### EXERCISE DESCRIPTION
Reproduce each of the following lines verbatim, keeping every character, space and line break unchanged.
____
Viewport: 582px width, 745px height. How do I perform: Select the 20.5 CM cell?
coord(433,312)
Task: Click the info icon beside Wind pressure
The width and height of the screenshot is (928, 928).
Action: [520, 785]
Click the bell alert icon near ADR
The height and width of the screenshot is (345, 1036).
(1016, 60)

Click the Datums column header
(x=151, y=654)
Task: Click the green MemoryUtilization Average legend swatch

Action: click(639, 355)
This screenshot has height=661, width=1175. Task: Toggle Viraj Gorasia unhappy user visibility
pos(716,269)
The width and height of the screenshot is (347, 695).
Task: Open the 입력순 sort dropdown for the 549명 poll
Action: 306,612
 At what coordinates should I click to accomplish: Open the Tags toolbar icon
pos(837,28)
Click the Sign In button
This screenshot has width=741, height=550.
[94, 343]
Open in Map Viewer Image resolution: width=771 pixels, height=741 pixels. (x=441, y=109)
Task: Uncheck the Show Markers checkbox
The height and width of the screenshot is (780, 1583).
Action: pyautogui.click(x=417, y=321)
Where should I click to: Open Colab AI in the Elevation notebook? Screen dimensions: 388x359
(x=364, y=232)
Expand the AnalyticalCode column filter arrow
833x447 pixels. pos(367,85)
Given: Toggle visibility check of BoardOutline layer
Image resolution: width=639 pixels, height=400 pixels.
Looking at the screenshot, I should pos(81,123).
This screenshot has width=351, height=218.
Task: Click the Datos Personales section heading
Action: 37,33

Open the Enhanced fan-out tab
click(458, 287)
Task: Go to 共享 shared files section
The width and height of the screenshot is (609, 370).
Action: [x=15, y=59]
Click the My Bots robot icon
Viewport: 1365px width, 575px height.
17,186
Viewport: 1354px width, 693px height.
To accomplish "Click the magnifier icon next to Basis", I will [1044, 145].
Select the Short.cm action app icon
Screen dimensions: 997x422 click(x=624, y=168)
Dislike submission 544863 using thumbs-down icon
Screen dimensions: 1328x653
____
### RESULT BELOW
Viewport: 582px width, 745px height. How do I perform: Select the 20.5 CM cell?
coord(433,312)
Task: Click the info icon beside Wind pressure
The width and height of the screenshot is (928, 928).
Action: [520, 785]
Click the bell alert icon near ADR
The height and width of the screenshot is (345, 1036).
(1016, 60)

Click the Datums column header
(x=151, y=654)
Task: Click the green MemoryUtilization Average legend swatch

Action: click(639, 355)
This screenshot has height=661, width=1175. Task: Toggle Viraj Gorasia unhappy user visibility
pos(716,269)
The width and height of the screenshot is (347, 695).
Task: Open the 입력순 sort dropdown for the 549명 poll
Action: 306,612
 At what coordinates should I click to accomplish: Open the Tags toolbar icon
pos(837,28)
Click the Sign In button
This screenshot has width=741, height=550.
[94, 343]
Open in Map Viewer Image resolution: width=771 pixels, height=741 pixels. (x=441, y=109)
Task: Uncheck the Show Markers checkbox
The height and width of the screenshot is (780, 1583).
Action: pyautogui.click(x=417, y=321)
Where should I click to: Open Colab AI in the Elevation notebook? Screen dimensions: 388x359
(x=364, y=232)
Expand the AnalyticalCode column filter arrow
833x447 pixels. pos(367,85)
Given: Toggle visibility check of BoardOutline layer
Image resolution: width=639 pixels, height=400 pixels.
Looking at the screenshot, I should pos(81,123).
This screenshot has width=351, height=218.
Task: Click the Datos Personales section heading
Action: 37,33

Open the Enhanced fan-out tab
click(458, 287)
Task: Go to 共享 shared files section
The width and height of the screenshot is (609, 370).
Action: [x=15, y=59]
Click the My Bots robot icon
Viewport: 1365px width, 575px height.
17,186
Viewport: 1354px width, 693px height.
To accomplish "Click the magnifier icon next to Basis", I will [1044, 145].
Select the Short.cm action app icon
Screen dimensions: 997x422 click(x=624, y=168)
Dislike submission 544863 using thumbs-down icon
Screen dimensions: 1328x653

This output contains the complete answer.